NEW YORK (GenomeWeb) – A research team from the Stowers Institute for Medical Research in Kansas City has found that cancer cells might streamline their genomes by reducing the copy numbers in their ribosomal DNA (rDNA) in order to proliferate more easily.

"In addition to its role in ribosome biogenesis, the rDNA has many extra-ribosome functions, such as regulating gene expression, chromosome organization, and titrating chromatin factors," the researchers wrote in their study, published today in PLoS Genetics. "Despite the importance of rDNA for cellular function, we know virtually nothing about what governs its copy number stability, and sequence in the mammalian genome due to challenges associated with mapping and analysis."

However, the team added, recent technological developments such as droplet digital PCR (ddPCR) may change this dynamic.

The researchers acquired 15 tissue samples from different organs isolated from three mouse strains — C57BL/6, DBA/2J, and CD1 — and extracted purified genome DNA. They then measured rDNA copy numbers using ddPCR per Bio-Rad protocol.

The investigators first measured how copy numbers varied across the different strains. They found the average copy number for the C57BL/6 mouse strain was 156 (based on 57 tissue measurements from eight mice), and was 123 for DBA/2J (based on two mice). The mean copy number for CD-1 was similar (145 based on 5 mice), but the variation between individuals was much higher, as much as twofold in the individuals tested. The researchers then looked at different tissues and organ samples and found that changes reported in mtDNA copy numbers in various tissues are not mirrored by equivalent changes reported in rDNA copy number.

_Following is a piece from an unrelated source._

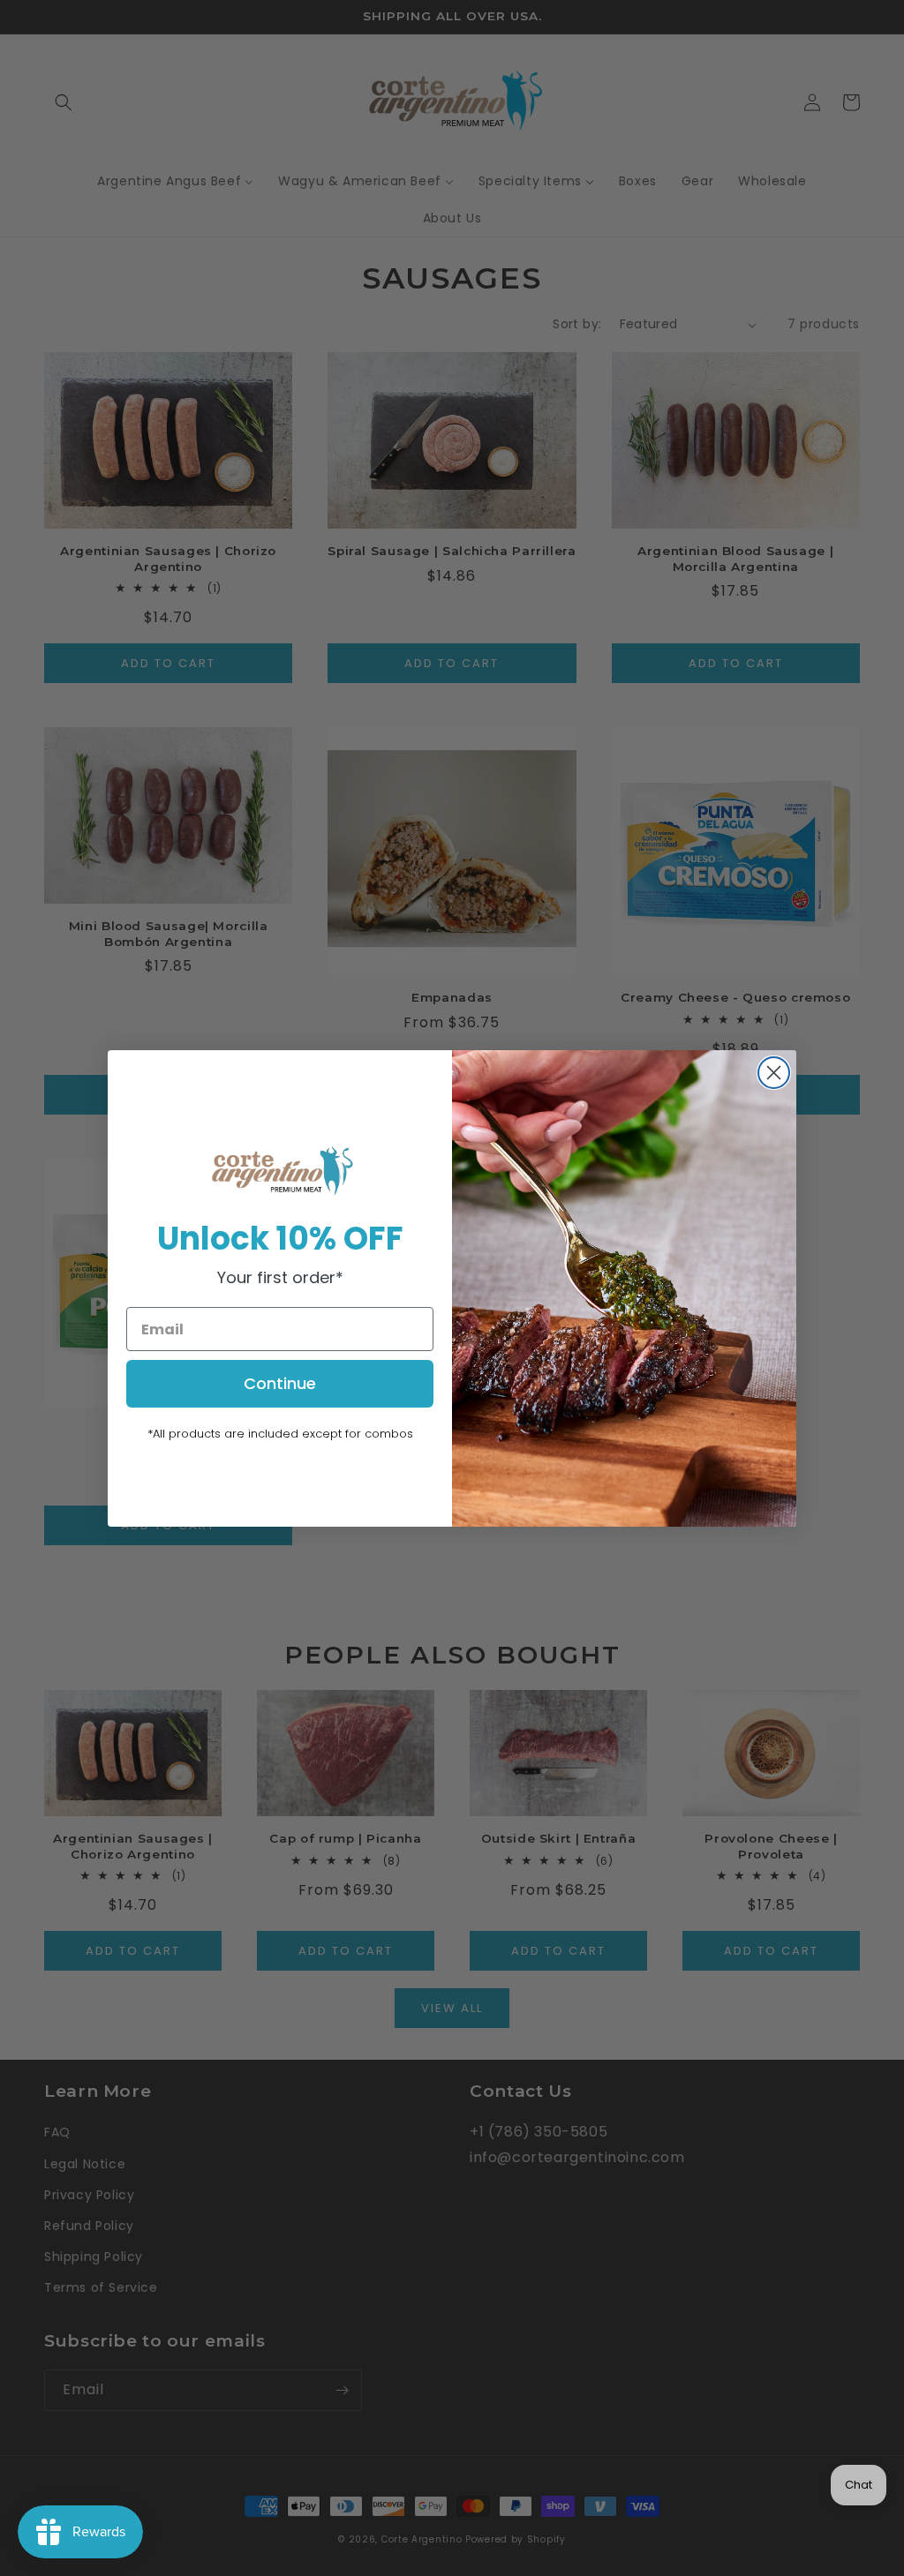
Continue (280, 1383)
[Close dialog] (773, 1072)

To confirm that their findings were relevant to cancer in humans, the team obtained whole-genome sequencing data from 162 individuals across eight tumor types — childhood acute lymphoblastic leukemia, medulloblastoma, acute myeloid leukemia, prostatic neoplasm, AIDS-related lymphoma, intestinal neoplasm, osteosarcoma, and esophageal adenocarcinoma — from the database of Genotypes and Phenotypes. The researchers used computational PCR analysis to measure rDNA copy number. They also analyzed rDNA copy number in whole-genome sequencing data derived from 143 normal individuals for a control.

The researchers reported a statistically significant reduction in copy number for the tumor genomes in osteosarcoma, AIDS-related lymphoma, and esophageal adenocarcinoma samples. They noted that this suggests that "over the course of tumor development a lower copy number at the rDNA is selected in some cancers." They didn't find significant changes in the other five cancer samples.

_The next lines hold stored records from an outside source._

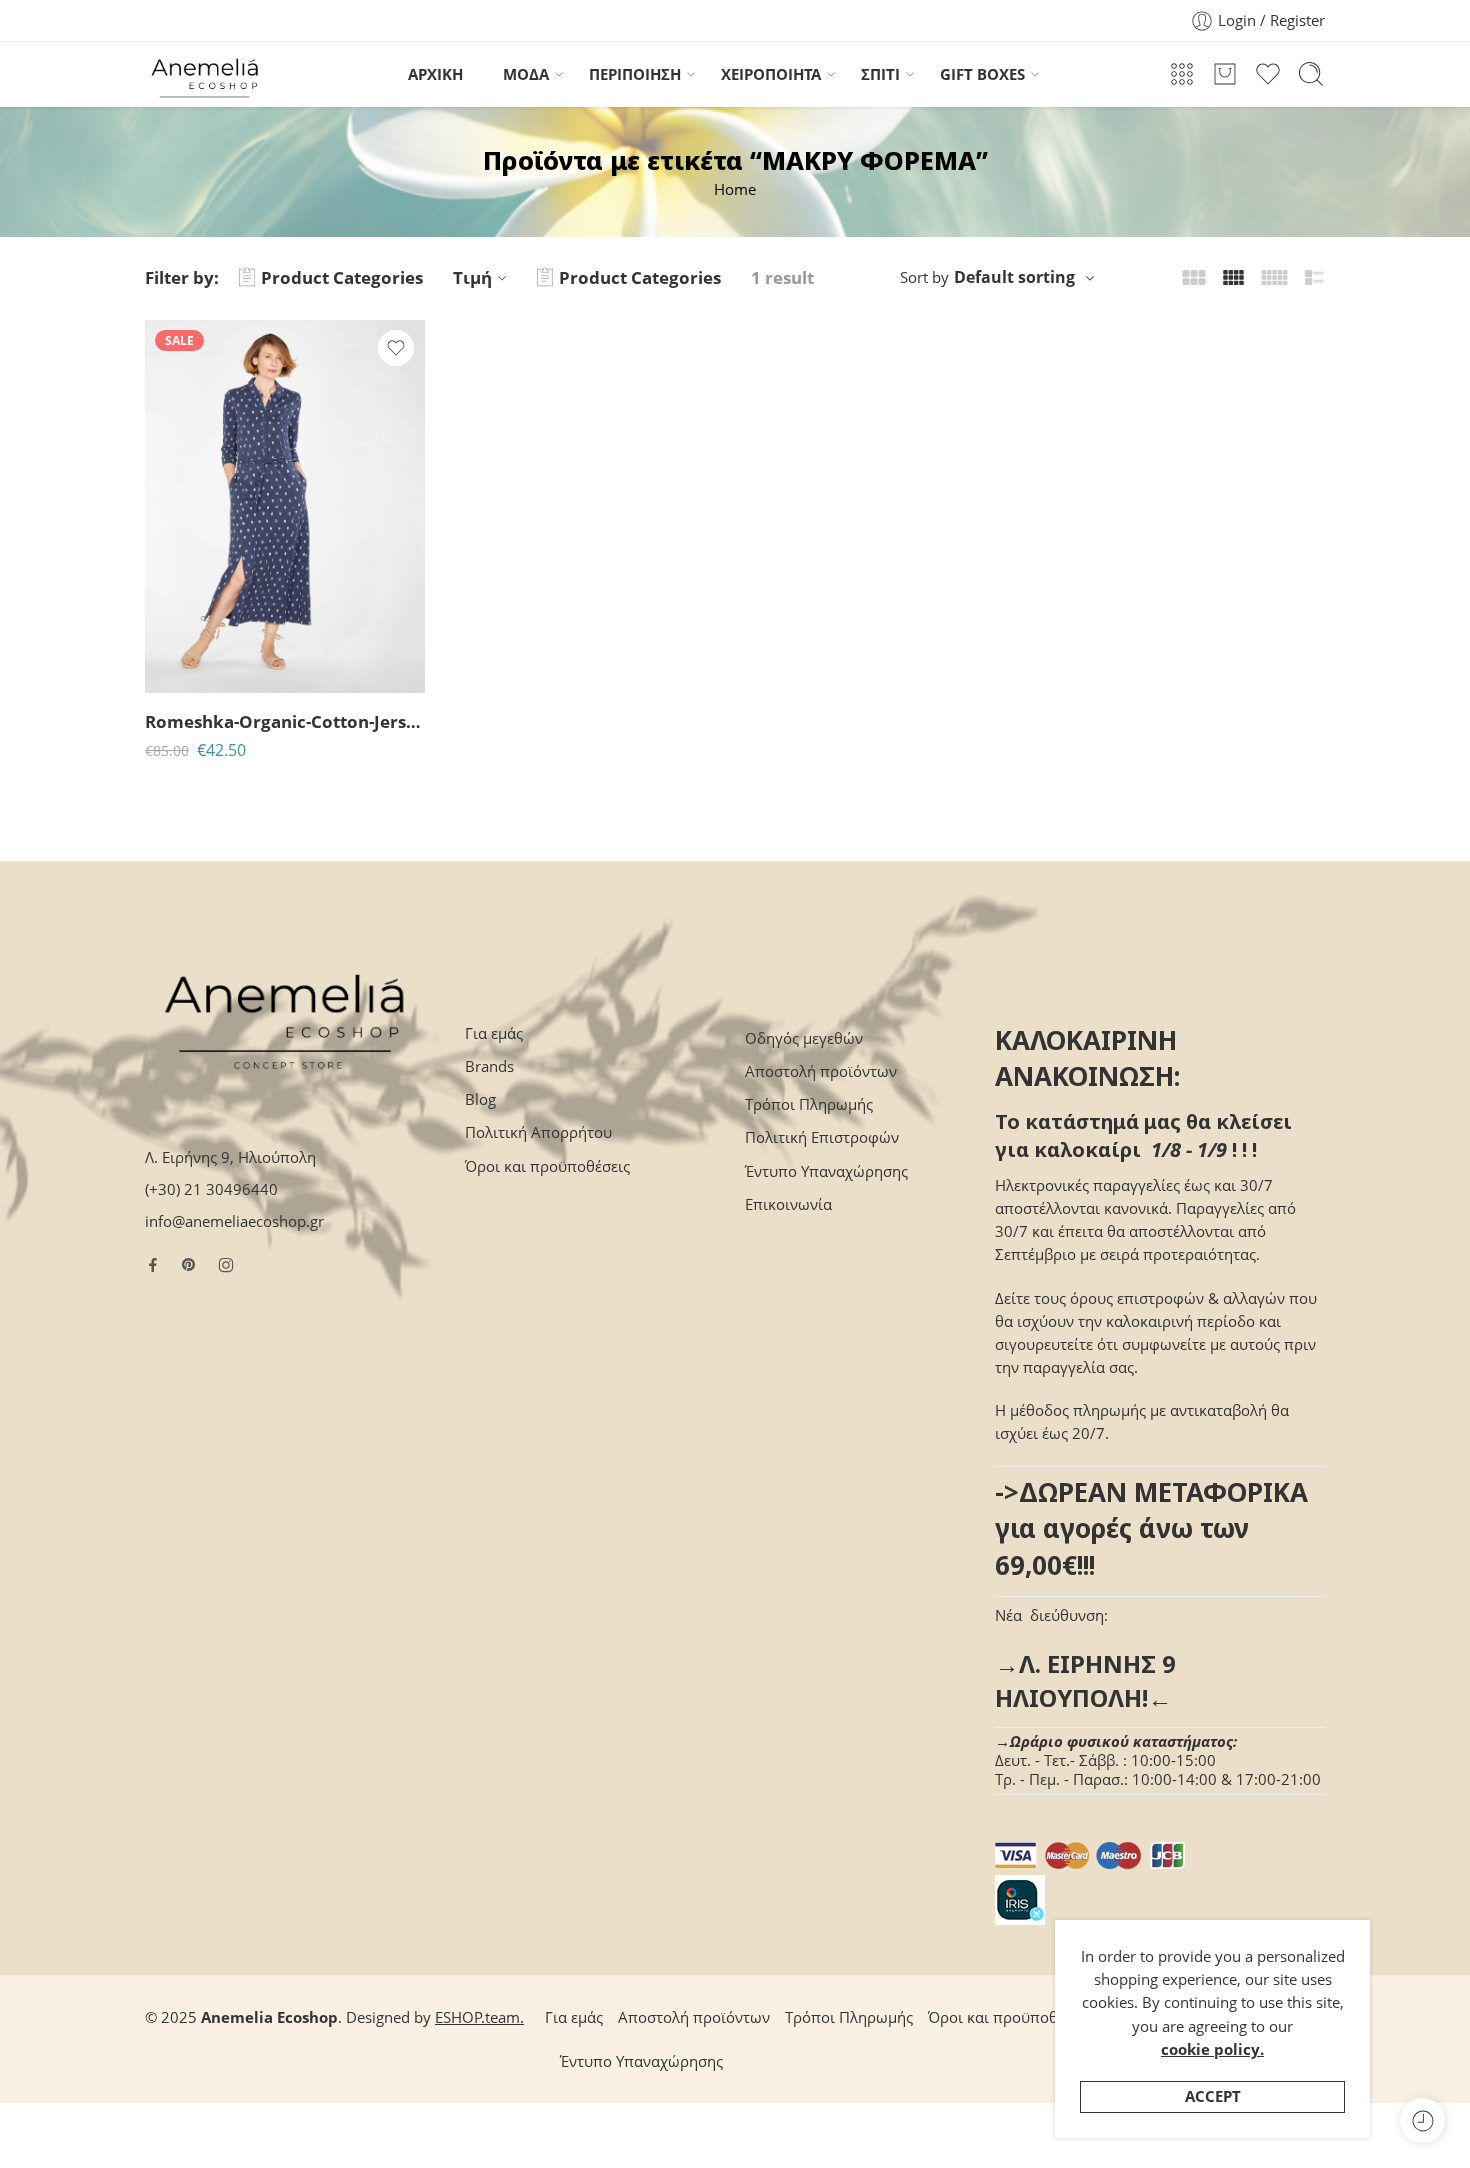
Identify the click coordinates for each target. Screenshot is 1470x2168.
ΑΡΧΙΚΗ (435, 74)
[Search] (1311, 74)
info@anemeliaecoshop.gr (234, 1221)
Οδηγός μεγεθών (804, 1038)
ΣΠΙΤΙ (880, 74)
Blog (480, 1099)
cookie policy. (1212, 2049)
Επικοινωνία (788, 1204)
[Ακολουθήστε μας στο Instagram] (226, 1265)
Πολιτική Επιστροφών (822, 1137)
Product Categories (342, 277)
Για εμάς (494, 1033)
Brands (489, 1066)
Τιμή (472, 277)
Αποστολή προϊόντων (821, 1071)
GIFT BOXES (982, 74)
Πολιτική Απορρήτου (538, 1132)
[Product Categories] (1182, 74)
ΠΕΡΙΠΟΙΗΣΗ (635, 74)
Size (159, 636)
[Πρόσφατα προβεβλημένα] (1422, 2120)
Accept (1213, 2096)
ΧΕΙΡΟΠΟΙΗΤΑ (771, 74)
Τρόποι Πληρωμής (809, 1104)
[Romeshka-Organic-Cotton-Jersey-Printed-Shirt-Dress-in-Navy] (285, 506)
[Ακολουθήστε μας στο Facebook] (153, 1265)
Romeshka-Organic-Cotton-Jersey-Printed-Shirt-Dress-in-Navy (285, 721)
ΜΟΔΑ (526, 74)
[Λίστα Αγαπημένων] (396, 348)
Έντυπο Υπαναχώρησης (826, 1171)
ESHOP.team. (479, 2017)
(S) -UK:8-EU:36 (199, 664)
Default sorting (1014, 277)
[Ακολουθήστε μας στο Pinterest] (189, 1265)
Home (735, 189)
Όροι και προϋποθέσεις (547, 1166)
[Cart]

Based on these observations, the researchers wanted to specifically address whether high mTOR function, which affects the loss of the tumor suppressor PTEN, could influence rDNA copy number. They used a mouse model for Pten-I- leukemia to assess rDNA copies in hematopoietic stem cells (HSCs), which they did by sequencing and ddPCR analysis of the samples.

The researchers verified that loss of Pten in HSCs results in a pathway signature indicative of mTOR activation, including higher levels of phosphorylated mTOR, Rps6, and S6K1. Most importantly, their findings suggest that HSC cells, cell growth, and ribosome genesis can occur robustly with approximately 30 to 40 fewer rDNA repeats.

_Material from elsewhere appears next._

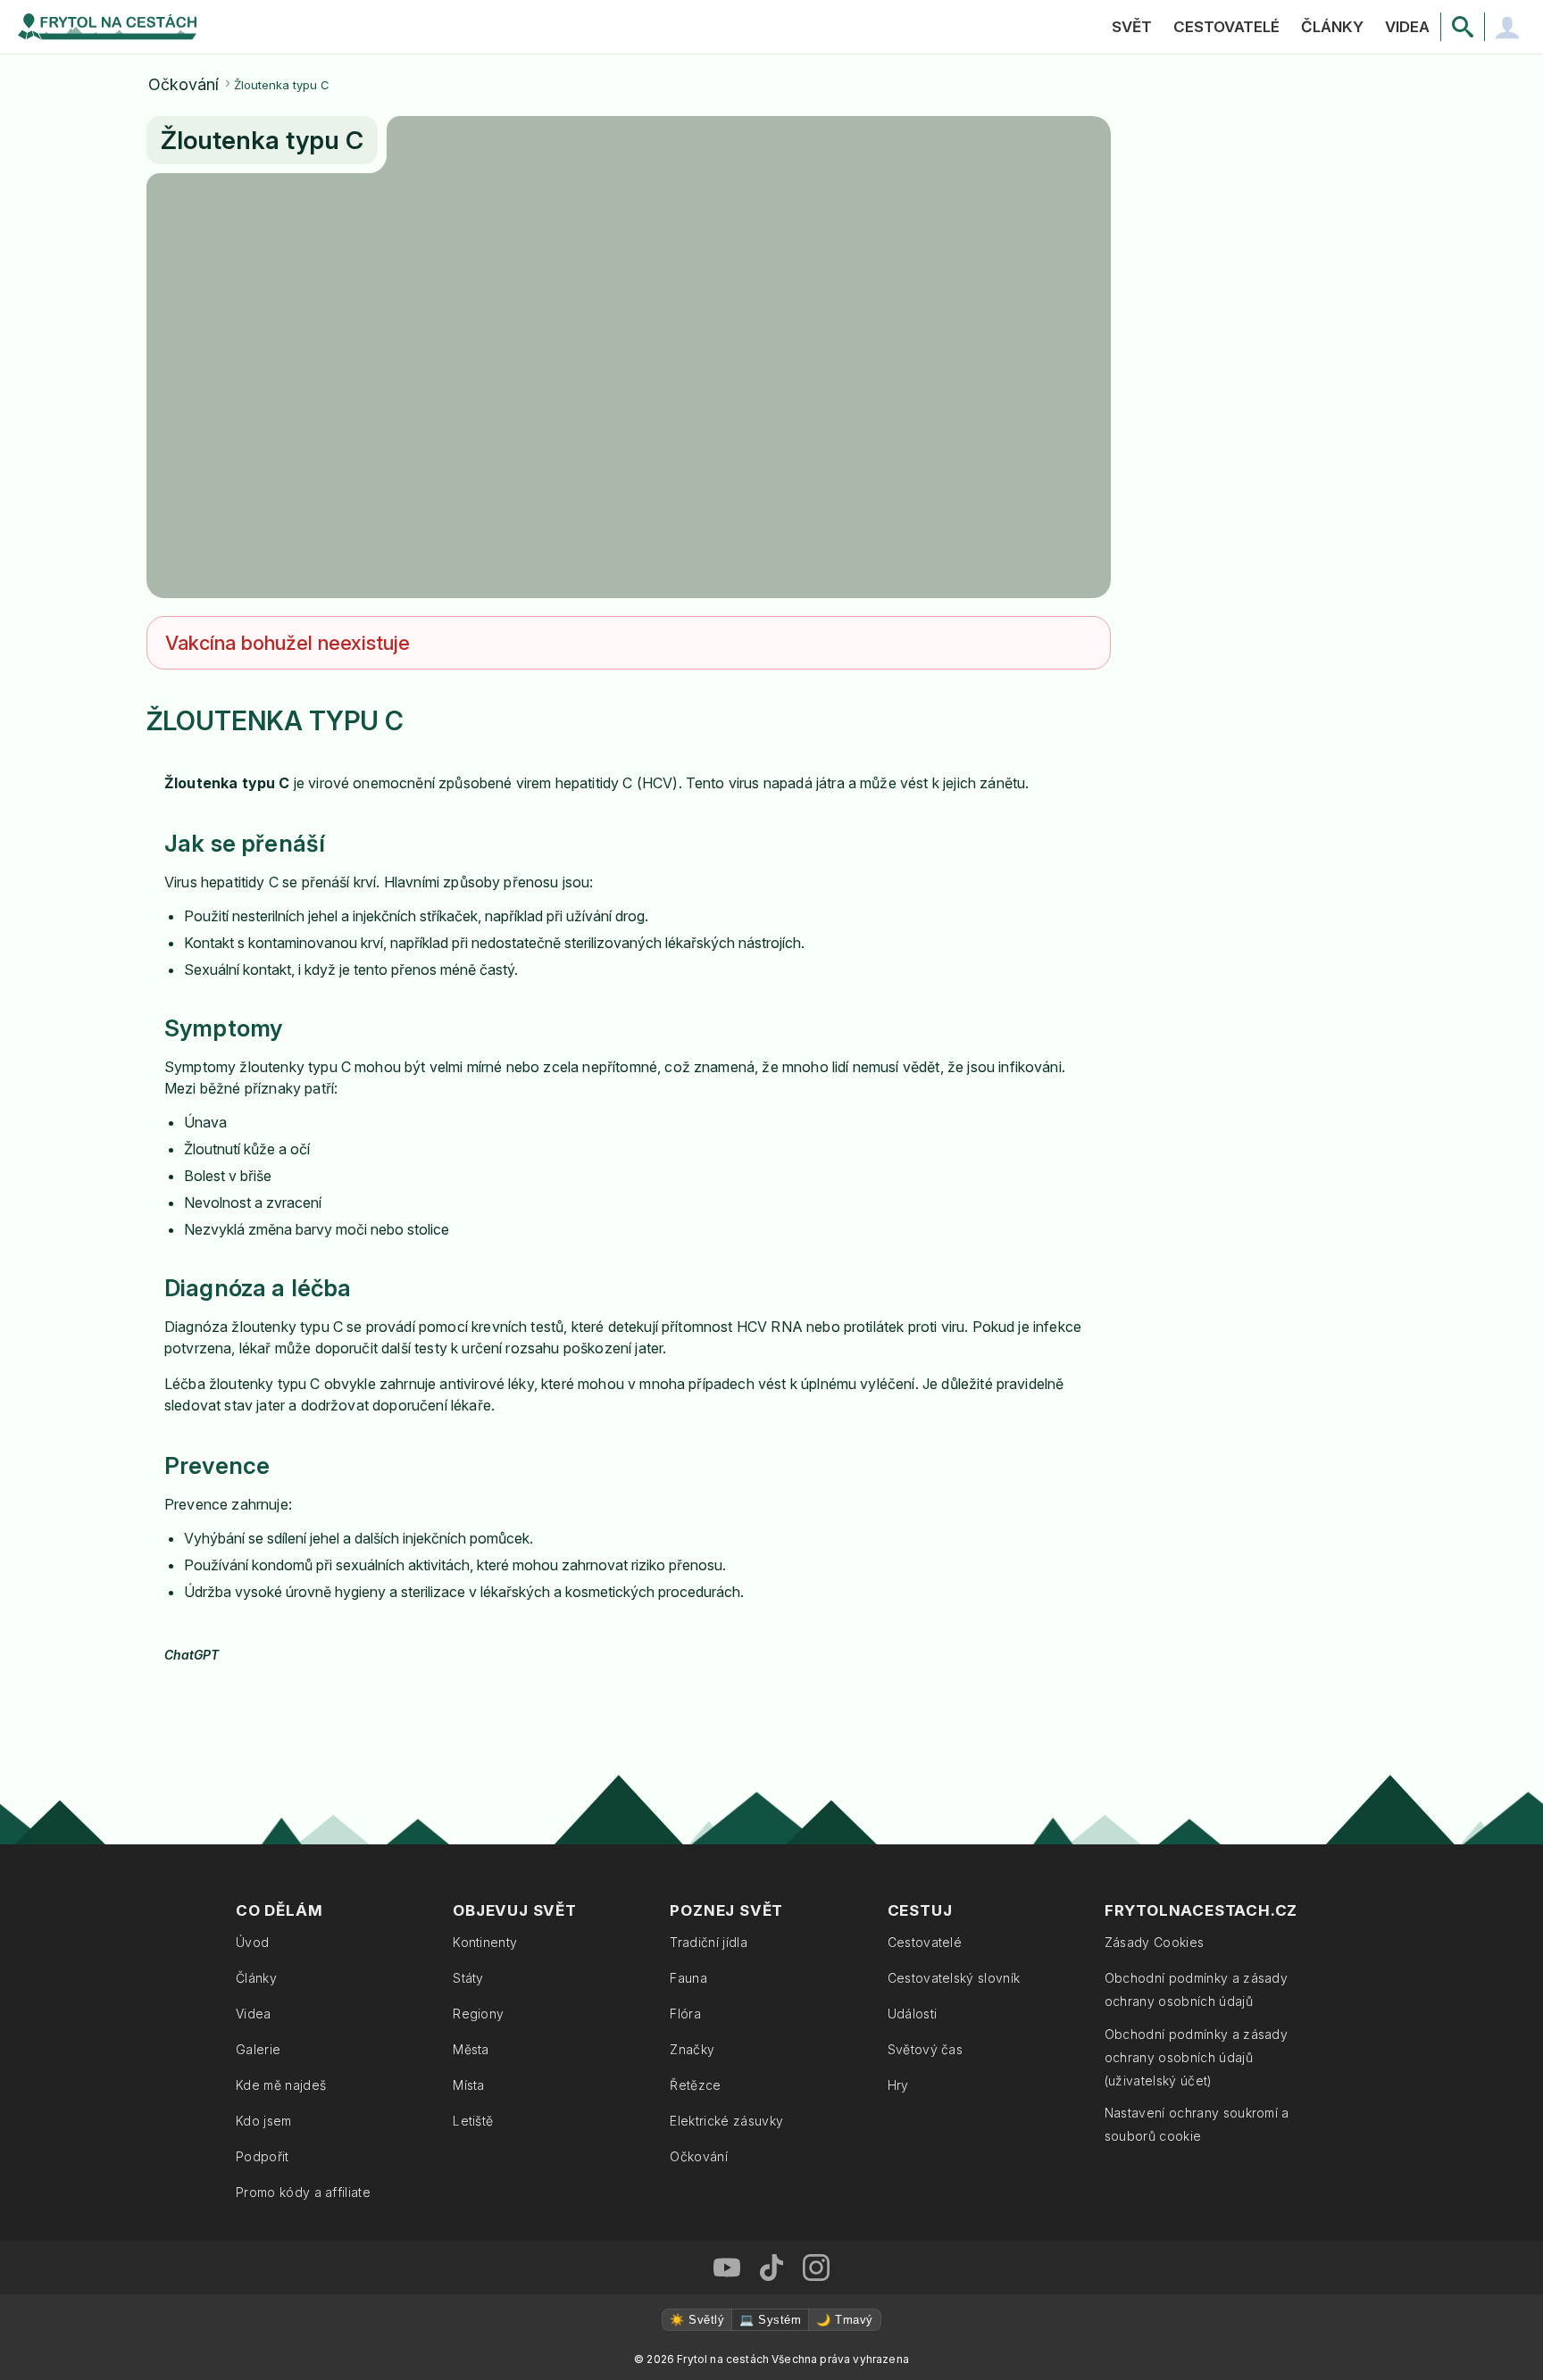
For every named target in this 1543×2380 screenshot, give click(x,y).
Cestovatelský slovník (954, 1977)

"In summary, the rDNA copy number and sequence can change in cancer, with high mTOR activity associated with contractions and DNA damage sensitivity," the researchers wrote. "We speculate that this single copy number measurement could be used as a proxy detector for the variety of mutations that can occur in the PI3K-AKT-mTOR pathway in cancer and a predictor of whether DNA damaging drugs would selectively target the cancer stem cells."

Jennifer Gerton, senior author and an investigator at the Stowers Institute, said in a statement that the study results "suggest that off-loading copies of ribosomal DNA could create instability in the genome that makes cells particularly susceptible to chemotherapy with DNA-damaging drugs."

Gerton and her colleagues also noted the need for future studies that analyze the mechanisms and functional consequences of genomic alterations at the rDNA in mammals.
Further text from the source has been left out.